I'm just unsure how to reproduce the issue you had in the simplest fashion

From a nxontology-data environment, try running the commands at https://github.com/related-sciences/nxontology-ml/issues/35#issuecomment-1755770886.

Likely want to update the nxontology-ml commit in pyproject first.

yonromai commented 11 months ago

From a nxontology-data environment, try running the commands at https://github.com/related-sciences/nxontology-ml/issues/35#issuecomment-1755770886.

I see, that's a good place to start

Likely want to update the nxontology-ml commit in pyproject first.

yes i did that

yonromai commented 11 months ago

@dhimmel Okay so running your snipped did reproduce the issue, it's a pretty stupid bug (cache parent dir needs to exist) - fix coming soon.

Also, I realized the cache dir is within the venv dir (e.g. /Users/romain/dev/nxontology-data/.venv/lib/python3.10/site-packages/.cache/michiyasunaga_BioLinkBERT_base.ldb) which has the benefit of being removed with the python venv, but is a slightly odd location. Do you have a preference in terms of where that cache dir should live?

dhimmel commented 11 months ago

Do you have a preference in terms of where that cache dir should live?

Let's allow the user to pass a location to train_predict. As far as the best default that makes sense when running nxontology-ml from its source repo and when as an imported library... not sure.

Slightly related is the comment at https://github.com/related-sciences/nxontology-ml/pull/41#issuecomment-1755685996. I think we should move data/efo_otar_slim_v3.43.0_rs_classification.tsv into the package directory.

yonromai commented 11 months ago

Let's allow the user to pass a location to train_predict. As far as the best default that makes sense when running nxontology-ml from its source repo and when as an imported library... not sure.

Slightly related is the comment at #41 (comment). I think we should move data/efo_otar_slim_v3.43.0_rs_classification.tsv into the package directory.

Cool, I think I'll create a separate this into a new issue and work on it next week.

Note: I ran the model but there is still the error that I mentioned above:

Traceback (most recent call last):
  File "/Users/romain/dev/nxontology-data/foo.py", line 11, in <module>
    precision_df = nxontology_ml_train_predict(nxo=nxo)
  File "/Users/romain/dev/nxontology-data/.venv/lib/python3.10/site-packages/nxontology_ml/model/predict.py", line 125, in train_predict
    return predict(
  File "/Users/romain/dev/nxontology-data/.venv/lib/python3.10/site-packages/nxontology_ml/model/predict.py", line 55, in predict
    assert len(target_nodes) > 0, "No disease node found"
AssertionError: No disease node found
dhimmel commented 11 months ago

Note: I ran the model but there is still the error that I mentioned above:

I think this is because take is defaulting to 0 instead of None and that causes nothing to be returned by

https://github.com/related-sciences/nxontology-ml/blob/bbe83ba492cff05792b1959d805814e9840b8f4a/nxontology_ml/model/predict.py#L23-L32

yonromai commented 11 months ago

I think this is because take is defaulting to 0 instead of None and that causes nothing to be returned by

Of course you're right - I don't usually test the default values... good catch!

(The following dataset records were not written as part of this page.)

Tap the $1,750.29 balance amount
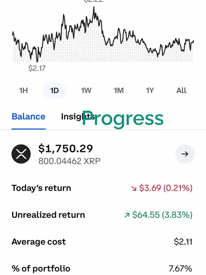Screen dimensions: 206x275 tap(66, 149)
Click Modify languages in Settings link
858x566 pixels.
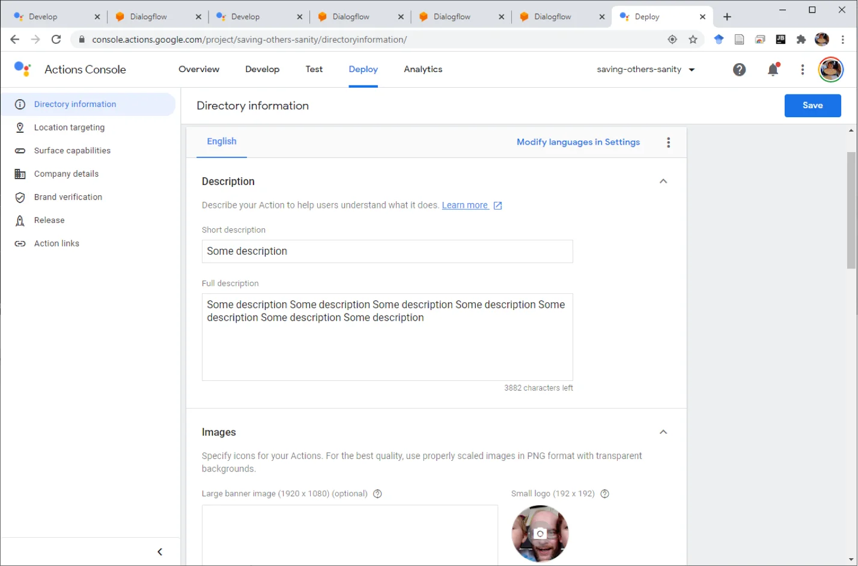578,142
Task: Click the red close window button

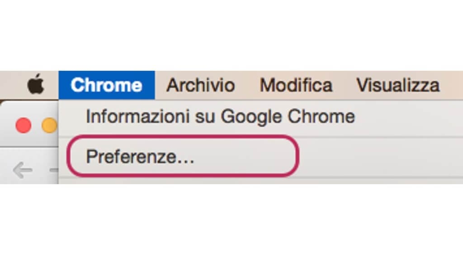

PR coming up

dhimmel commented 10 months ago

We have a successful run of the EFO build in nxontology-data that incorporates the nxontology-ml predictions. 🎉

Will close with a follow up in https://github.com/related-sciences/nxontology-ml/issues/46.

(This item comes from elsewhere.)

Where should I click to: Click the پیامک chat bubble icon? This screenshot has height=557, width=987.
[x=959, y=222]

Also, I'm curious if we compute features for non-diseases currently and whether we should include non-disease rows in the output file? Currently, nxontology-data assumes that any node not in the output prediction table is a non_disease. This is probably the right approach if we're not computing features for non diseases.

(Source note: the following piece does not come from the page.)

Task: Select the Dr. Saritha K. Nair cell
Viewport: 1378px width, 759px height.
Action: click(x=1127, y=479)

yonromai commented 10 months ago

We have a successful run of the EFO build in nxontology-data that incorporates the nxontology-ml predictions. 🎉

🎉🎉

Currently, nxontology-data assumes that any node not in the output prediction table is a non_disease. This is probably the right approach if we're not computing features for non diseases.

💯

Also, I'm curious if we compute features for non-diseases currently and whether we should include non-disease rows in the output file?

We don't compute them at the moment, but that can be changed.